Tilapia con Salsa
Tilapia is one of my favorite fish to cook. It's affordable, deliciously flaky and lends itself to many different kinds of cooking styles and flavors. Try it blackened with Cajun-style seasonings, simply fried in browned butter and herbs, Asian-style with a soy-glaze, or in tacos. This recipe for Tilipia con Salsa, showcases Mexican flavors that my family loves.
Don't use the stems for the salad.
- 4 Tilapia fillets – patted dry
- 3 tablespoons of olive oil
- 1 cup of fresh salsa – homemade or storebought
- 1 bunch of fresh cilantro
- 1 bunch of radish sprouts
- 2 limes – cut in wedges
Heat a frying pan to medium-high heat.
Season both sides of each fillet with salt and pepper. Fry the fillets; about 2-3 minutes on each side. Once the fish has hit the pan, refrain from moving it around until after 2-3 minutes. This will prevent it from falling apart.

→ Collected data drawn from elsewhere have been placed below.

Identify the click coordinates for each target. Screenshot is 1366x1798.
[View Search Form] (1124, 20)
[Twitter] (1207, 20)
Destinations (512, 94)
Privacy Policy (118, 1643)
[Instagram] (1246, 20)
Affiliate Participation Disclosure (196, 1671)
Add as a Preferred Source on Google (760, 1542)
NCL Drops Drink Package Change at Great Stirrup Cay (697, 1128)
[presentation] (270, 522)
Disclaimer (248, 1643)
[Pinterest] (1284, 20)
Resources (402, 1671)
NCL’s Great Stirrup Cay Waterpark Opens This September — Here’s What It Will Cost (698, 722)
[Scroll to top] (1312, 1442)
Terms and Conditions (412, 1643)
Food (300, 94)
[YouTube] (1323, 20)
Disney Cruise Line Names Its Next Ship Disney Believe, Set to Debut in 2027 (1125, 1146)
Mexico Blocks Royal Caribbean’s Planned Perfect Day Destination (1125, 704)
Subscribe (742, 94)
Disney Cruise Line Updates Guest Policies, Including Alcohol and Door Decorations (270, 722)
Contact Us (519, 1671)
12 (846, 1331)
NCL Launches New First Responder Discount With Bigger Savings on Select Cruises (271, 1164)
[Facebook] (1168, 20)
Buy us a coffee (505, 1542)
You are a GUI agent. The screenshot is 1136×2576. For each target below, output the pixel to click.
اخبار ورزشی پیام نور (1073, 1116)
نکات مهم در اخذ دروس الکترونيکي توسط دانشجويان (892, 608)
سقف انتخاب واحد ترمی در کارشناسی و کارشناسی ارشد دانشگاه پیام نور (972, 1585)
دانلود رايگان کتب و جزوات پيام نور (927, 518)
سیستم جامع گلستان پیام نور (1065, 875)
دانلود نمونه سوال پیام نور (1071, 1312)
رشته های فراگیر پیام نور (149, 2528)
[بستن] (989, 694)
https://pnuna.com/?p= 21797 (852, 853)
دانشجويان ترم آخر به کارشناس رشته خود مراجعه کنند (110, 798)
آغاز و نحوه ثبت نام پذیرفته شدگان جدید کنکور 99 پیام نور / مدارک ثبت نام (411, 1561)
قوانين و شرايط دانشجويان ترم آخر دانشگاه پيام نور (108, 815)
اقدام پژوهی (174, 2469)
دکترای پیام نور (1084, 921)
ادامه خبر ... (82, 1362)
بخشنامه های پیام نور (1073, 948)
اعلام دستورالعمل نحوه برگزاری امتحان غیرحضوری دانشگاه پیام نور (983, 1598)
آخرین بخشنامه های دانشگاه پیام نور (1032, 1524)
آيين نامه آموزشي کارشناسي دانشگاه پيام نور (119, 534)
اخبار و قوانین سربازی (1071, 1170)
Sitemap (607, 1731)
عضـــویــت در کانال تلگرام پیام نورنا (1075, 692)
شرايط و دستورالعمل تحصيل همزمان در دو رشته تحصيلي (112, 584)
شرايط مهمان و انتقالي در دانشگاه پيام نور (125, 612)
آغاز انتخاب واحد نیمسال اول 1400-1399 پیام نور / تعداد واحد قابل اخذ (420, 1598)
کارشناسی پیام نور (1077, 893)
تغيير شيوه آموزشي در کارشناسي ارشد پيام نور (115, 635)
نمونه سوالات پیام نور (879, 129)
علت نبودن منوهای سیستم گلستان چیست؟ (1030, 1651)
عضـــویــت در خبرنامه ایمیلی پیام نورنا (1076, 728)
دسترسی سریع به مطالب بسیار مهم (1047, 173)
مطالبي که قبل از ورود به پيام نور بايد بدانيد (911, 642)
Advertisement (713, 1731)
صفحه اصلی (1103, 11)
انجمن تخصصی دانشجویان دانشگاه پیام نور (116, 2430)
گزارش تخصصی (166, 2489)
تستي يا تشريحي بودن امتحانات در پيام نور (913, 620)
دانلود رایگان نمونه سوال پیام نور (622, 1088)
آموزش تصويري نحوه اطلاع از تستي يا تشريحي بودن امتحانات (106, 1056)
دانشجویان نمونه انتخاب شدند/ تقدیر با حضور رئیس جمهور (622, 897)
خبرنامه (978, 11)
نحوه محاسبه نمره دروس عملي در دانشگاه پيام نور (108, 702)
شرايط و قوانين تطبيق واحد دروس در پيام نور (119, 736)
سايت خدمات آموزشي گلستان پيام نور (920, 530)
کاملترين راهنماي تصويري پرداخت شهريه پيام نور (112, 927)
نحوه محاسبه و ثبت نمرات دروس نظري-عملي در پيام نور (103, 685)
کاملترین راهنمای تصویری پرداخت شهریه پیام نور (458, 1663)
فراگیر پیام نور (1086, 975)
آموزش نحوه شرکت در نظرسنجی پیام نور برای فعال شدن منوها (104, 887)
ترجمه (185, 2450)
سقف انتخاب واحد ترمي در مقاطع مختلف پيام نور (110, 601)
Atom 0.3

Take each fillet out of the frying pan and onto a serving platter.
Take the stems of the cilantro and radish sprouts. In a large mixing bowl, toss the cilantro leaves with radish sprouts, about 1/2 tablespoon of olive oil, a pinch of salt and pepper and about 1 tablespoon of fresh lime juice.
Top each Tilapia fillet with about 2 tablespoons of fresh salsa and top with the cilantro & radish salad. Serve with Mexican rice or on it’s own for a light and delicious meal!